TASK GOAL = From the listing below, copy each line that holds "Output".

INPUT =
· · · ·

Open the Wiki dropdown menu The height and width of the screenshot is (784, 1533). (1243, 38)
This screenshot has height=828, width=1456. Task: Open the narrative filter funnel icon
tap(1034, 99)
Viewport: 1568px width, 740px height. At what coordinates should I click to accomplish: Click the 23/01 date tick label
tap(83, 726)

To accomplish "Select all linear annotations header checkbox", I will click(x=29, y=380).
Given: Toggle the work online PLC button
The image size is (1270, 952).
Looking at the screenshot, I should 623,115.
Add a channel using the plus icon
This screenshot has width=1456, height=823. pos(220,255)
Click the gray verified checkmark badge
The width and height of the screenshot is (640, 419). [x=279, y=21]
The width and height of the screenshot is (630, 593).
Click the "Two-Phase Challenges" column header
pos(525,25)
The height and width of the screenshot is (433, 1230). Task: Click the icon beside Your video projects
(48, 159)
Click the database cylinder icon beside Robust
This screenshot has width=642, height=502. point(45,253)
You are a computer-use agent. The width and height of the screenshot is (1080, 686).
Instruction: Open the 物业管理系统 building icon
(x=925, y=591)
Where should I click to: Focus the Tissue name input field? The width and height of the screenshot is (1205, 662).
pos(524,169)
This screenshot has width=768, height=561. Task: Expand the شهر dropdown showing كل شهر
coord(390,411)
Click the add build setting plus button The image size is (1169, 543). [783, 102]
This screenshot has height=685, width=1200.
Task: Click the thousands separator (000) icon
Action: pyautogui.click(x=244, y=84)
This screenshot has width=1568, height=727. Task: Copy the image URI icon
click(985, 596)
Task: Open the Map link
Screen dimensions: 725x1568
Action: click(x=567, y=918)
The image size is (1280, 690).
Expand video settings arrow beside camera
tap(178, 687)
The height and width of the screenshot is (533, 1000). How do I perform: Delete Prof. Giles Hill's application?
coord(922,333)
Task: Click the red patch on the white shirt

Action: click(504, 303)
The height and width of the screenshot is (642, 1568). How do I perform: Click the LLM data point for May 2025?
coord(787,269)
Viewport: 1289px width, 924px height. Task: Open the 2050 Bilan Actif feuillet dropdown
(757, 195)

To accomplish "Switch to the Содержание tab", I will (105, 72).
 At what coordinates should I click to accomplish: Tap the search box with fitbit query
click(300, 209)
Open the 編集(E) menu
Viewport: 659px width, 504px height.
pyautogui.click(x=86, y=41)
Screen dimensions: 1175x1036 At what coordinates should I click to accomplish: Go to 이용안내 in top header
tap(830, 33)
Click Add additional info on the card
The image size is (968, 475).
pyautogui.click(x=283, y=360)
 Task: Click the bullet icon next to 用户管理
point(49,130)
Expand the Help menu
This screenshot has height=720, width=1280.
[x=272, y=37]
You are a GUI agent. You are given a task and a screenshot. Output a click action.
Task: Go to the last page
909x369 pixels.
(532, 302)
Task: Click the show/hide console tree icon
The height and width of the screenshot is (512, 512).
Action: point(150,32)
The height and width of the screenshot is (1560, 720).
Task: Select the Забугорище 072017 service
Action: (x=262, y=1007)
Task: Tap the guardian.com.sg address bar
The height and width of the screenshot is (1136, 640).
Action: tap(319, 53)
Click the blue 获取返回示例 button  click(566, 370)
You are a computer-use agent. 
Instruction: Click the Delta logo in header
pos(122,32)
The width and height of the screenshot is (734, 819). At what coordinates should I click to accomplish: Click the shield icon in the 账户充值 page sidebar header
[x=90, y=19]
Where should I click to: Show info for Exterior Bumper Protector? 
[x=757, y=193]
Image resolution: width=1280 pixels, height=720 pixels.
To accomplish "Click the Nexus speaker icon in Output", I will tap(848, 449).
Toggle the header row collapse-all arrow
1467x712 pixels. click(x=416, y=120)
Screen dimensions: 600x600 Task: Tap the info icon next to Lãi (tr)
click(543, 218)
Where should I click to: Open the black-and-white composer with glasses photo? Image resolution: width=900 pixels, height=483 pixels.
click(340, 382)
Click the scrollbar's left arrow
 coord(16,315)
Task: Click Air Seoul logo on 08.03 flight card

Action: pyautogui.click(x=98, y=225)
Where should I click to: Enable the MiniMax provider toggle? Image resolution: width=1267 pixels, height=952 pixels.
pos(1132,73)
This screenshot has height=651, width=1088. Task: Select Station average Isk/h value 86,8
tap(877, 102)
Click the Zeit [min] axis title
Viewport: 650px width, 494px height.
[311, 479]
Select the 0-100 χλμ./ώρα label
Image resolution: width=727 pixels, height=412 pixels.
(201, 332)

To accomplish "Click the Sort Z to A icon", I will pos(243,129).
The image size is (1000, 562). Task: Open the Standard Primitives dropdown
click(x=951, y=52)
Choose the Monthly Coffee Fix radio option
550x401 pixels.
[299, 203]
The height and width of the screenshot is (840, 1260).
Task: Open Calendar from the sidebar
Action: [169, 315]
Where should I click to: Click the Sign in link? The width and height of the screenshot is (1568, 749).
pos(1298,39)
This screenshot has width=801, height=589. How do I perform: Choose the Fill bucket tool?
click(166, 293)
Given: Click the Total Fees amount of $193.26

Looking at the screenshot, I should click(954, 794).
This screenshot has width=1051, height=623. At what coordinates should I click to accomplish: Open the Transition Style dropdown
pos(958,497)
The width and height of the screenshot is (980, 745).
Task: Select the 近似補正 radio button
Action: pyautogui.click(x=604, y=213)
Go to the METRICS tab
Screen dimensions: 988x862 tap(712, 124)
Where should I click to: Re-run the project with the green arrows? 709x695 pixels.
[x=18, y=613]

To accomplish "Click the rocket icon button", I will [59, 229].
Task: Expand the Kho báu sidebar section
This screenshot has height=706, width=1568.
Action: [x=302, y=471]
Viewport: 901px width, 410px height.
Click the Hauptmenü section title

· · · ·

RESPONSE TO THIS TASK =
You are a GUI agent. You are given a task and a screenshot. Output a click action.
To accomplish "Click the Nexus speaker icon in Output", I will tap(848, 449).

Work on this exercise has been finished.